The Dynamic Injunction
A static injunction names specific URLs, IP addresses, or domain names and directs ISPs to block those identifiers. That approach hit a structural wall in digital piracy matters. An operator whose domain a court ordered blocked would register a replacement within hours of the order, and seeking fresh litigation for each successor domain meant that by the time a new order arrived, the operator had already moved again.
UTV Software Communications Ltd. v. 1337x.to & Ors. was the Delhi High Court case that first articulated the legal basis for a dynamic injunction, one that authorised the right-holder to notify ISPs and DNRs of newly identified infringing addresses without obtaining a separate court order for each one. The doctrine acknowledged that the infringer's ability to move faster than the litigation cycle required an injunction that moved with it, not one fixed to addresses that the infringer had already abandoned.

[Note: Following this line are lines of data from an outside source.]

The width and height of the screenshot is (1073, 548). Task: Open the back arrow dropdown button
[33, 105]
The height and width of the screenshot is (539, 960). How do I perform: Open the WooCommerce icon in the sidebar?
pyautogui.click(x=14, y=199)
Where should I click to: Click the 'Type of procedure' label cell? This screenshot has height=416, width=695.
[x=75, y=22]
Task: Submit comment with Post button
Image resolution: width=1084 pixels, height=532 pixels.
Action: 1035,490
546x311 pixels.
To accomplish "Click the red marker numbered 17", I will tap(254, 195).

Sports broadcasting cases pushed this further. In Star India Private Limited v. Jio Live.TV [2023 SCC OnLine Del 6095], Justice Prathiba M. Singh restrained rogue websites from streaming the ICC Men's Cricket World Cup 2023 and directed DoT and ISPs to block further offending websites on notification by the plaintiff, with no requirement for fresh applications to court. The Court specifically noted that rogue websites with a prior piracy record would in all likelihood repeat the infringement during a live event. To know more important copyright doctrines, click here.
The Zee Entertainment case extended the doctrine to a third frontier. Justice Banerjee covered mobile applications alongside browser-based websites, recognising that such operations had shifted streaming delivery to app-based channels and that a dynamic injunction confined to web domains would leave that channel entirely unaddressed.
Analysis
The Court found a prima facie case of copyright infringement on two grounds. Zee held documented exclusive rights through the Rights Confirmation Letter dated June 1, 2026, and Zee's investigators found the same websites that had already broadcasted IPL 2026 matches publicly announcing their intention to broadcast FIFA World Cup 2026 content before the tournament even began.

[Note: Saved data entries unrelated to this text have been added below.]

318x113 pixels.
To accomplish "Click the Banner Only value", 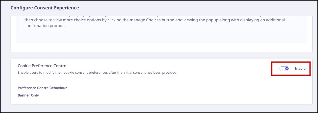I will tap(28, 95).
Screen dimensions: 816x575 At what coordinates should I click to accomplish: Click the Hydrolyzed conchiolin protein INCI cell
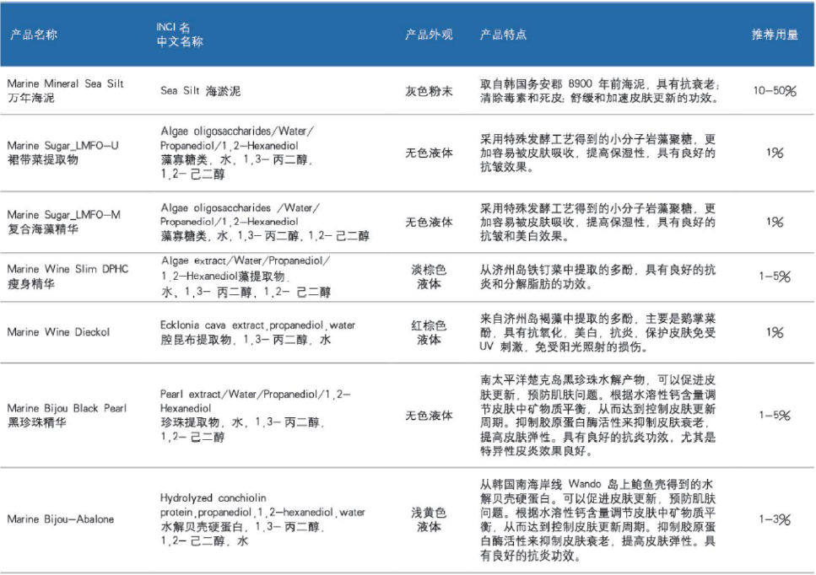[x=262, y=519]
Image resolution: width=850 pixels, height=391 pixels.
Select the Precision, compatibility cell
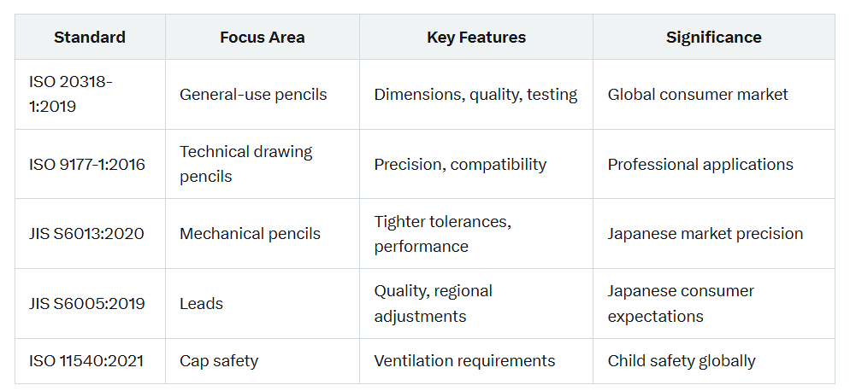pyautogui.click(x=476, y=164)
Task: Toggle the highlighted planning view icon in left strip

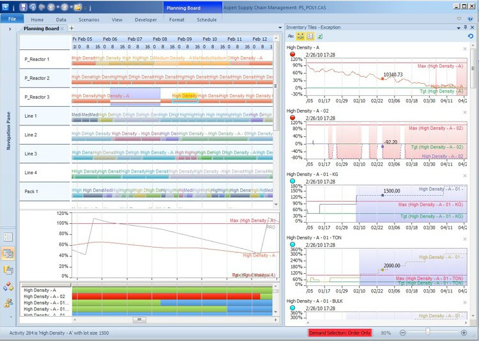Action: click(8, 253)
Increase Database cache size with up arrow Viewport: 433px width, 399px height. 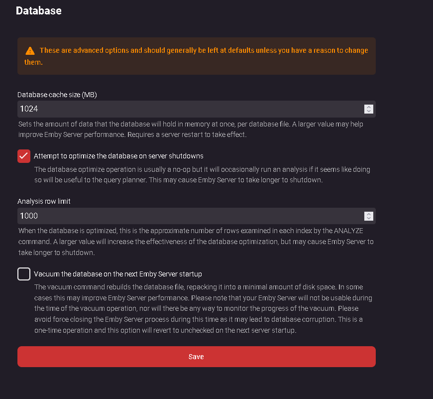click(x=369, y=107)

On the balance of convenience, the Court found that it tilted decisively in Zee's favour. The FIFA World Cup occupied a fixed thirty-eight-day window. Every match that an aggregator transmitted during that window caused permanent revenue loss for Zee through lost ZEE5 subscriptions and reduced advertising value, and no post-event damages award could restore the commercial worth of exclusive rights that such sites had already consumed.

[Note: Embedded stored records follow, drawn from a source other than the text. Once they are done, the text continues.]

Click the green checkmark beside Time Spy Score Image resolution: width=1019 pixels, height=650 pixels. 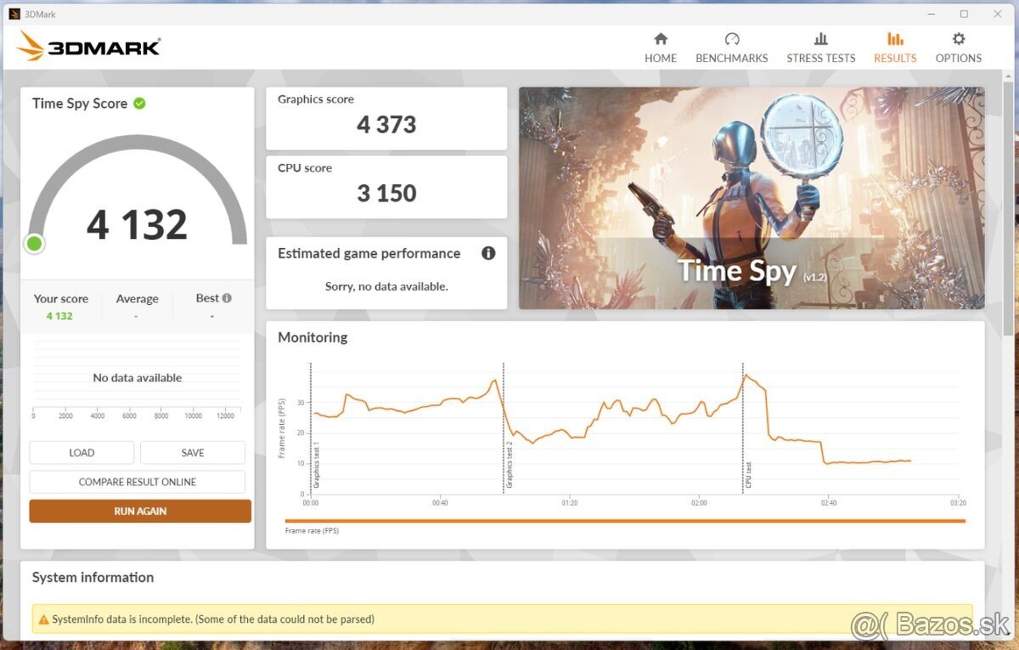(x=139, y=104)
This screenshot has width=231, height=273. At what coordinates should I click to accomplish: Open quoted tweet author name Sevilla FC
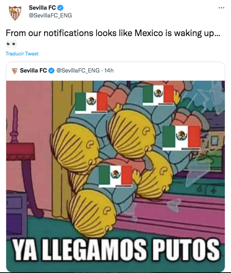pyautogui.click(x=33, y=71)

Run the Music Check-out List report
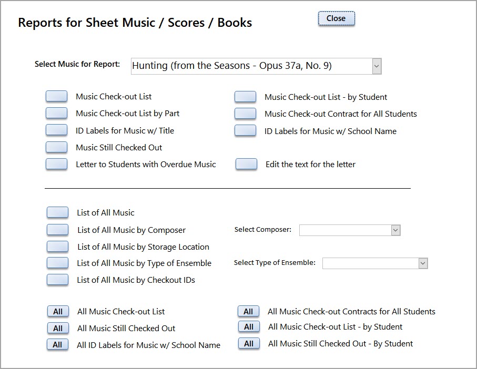tap(56, 96)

The Court's core reasoning addressed the structural problem with ordinary orders in a live-event context. Justice Banerjee found that masked operators instantaneously created alphanumeric, mirror, and redirect variants of their infringing websites the moment courts blocked the original addresses. Waiting for individual blocking relief for each successive domain meant intellectual property rights would be otiose before each new order arrived. The Court extended the same reasoning to mobile applications, which replicated the browser-based function of the blocked websites and operated through a channel that domain-level blocking orders did not reach. The operators also concealed their physical addresses to evade detection, making direct enforcement against the registrants impractical and directing the Court toward DNRs and ISPs as the effective enforcement layer.
The past piracy conduct of the named defendants carried independent weight. The Court found that platforms that had already demonstrated a willingness and capacity to broadcast such content without authorisation during IPL 2026 would in all likelihood repeat that conduct for the FIFA World Cup 2026. The threat Zee identified was not speculative; it was a continuation of a demonstrated pattern.
On directions, the Court required the DNRs to lock and suspend the domain name registrations of all named defendants, to extend that direction to any future variants that Zee notified, and to disclose registrant identities, email addresses, and IP details. The Court directed the ISPs to immediately block access to the named platforms and to future variants, including associated mobile application domains, on notification by Zee in real-time. The Court further directed DoT and MeitY to ensure strict compliance by ISPs operating under their regulatory purview. To prevent misuse of the open-ended blocking power, the Court required Zee to file affidavits before the Court each time it notified further such websites or applications, keeping the exercise of the dynamic injunction on record and subject to judicial oversight.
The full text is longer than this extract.